### WORK INSTRUCTIONS:
Please copy exactly the lines that begin with the one containing "How do I perform: Click the present" and end with the last line of the entries.
*** Opening of DATA IN THIS EXERCISE ***
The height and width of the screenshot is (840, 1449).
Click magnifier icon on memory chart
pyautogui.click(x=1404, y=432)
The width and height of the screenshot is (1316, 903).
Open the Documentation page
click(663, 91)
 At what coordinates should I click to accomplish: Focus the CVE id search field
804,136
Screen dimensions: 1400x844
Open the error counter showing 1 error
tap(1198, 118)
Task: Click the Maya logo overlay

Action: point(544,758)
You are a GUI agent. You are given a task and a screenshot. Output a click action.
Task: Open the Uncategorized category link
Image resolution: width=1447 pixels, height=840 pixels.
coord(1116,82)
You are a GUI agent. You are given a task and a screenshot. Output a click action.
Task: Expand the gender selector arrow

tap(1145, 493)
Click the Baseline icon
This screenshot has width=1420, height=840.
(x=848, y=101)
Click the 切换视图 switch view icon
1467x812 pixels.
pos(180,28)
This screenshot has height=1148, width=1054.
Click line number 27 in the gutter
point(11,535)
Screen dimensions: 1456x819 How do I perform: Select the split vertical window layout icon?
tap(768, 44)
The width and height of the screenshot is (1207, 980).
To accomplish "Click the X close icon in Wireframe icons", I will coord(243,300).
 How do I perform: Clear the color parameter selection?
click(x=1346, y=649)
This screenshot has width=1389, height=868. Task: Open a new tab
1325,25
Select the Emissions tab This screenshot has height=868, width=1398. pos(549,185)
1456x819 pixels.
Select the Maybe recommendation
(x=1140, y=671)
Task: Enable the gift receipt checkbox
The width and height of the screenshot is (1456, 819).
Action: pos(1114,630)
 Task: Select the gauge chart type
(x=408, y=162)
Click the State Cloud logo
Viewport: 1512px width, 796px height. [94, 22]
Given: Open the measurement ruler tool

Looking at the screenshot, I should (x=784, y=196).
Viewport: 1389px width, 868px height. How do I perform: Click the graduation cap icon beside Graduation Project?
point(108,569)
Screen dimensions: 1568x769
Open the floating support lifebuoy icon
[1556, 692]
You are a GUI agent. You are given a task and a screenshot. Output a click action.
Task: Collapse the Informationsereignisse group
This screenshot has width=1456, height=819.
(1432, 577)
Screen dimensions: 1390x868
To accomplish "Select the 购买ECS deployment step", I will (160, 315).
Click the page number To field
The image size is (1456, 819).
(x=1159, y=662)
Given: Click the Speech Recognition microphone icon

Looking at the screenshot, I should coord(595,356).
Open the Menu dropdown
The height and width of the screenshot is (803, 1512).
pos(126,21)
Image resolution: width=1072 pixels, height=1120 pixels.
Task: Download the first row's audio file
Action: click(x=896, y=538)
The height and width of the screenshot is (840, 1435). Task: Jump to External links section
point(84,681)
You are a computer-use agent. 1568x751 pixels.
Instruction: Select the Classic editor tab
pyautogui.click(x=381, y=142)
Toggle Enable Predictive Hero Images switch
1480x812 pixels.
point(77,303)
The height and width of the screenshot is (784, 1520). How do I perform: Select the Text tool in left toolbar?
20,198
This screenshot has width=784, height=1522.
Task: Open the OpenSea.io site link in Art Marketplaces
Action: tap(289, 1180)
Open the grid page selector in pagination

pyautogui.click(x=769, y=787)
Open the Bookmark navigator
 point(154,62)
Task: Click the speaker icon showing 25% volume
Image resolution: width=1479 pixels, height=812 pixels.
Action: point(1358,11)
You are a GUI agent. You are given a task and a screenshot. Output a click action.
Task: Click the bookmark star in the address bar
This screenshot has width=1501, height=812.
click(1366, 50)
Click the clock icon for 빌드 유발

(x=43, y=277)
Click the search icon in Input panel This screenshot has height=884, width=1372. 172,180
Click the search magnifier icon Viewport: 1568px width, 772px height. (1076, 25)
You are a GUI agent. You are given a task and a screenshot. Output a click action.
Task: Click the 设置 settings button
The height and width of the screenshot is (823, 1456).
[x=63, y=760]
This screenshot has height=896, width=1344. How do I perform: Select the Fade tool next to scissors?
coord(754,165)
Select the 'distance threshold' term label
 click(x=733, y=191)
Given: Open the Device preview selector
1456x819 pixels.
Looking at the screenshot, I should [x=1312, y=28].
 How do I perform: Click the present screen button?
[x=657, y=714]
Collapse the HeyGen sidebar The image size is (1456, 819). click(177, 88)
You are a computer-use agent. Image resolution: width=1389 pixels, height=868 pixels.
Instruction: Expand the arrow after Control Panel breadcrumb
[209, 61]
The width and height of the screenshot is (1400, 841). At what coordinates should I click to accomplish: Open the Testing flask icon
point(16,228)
*** Close of DATA IN THIS EXERCISE ***
### EXPECTED OUTPUT:
 How do I perform: Click the present screen button?
[x=657, y=714]
Collapse the HeyGen sidebar The image size is (1456, 819). click(177, 88)
You are a computer-use agent. Image resolution: width=1389 pixels, height=868 pixels.
Instruction: Expand the arrow after Control Panel breadcrumb
[209, 61]
The width and height of the screenshot is (1400, 841). At what coordinates should I click to accomplish: Open the Testing flask icon
point(16,228)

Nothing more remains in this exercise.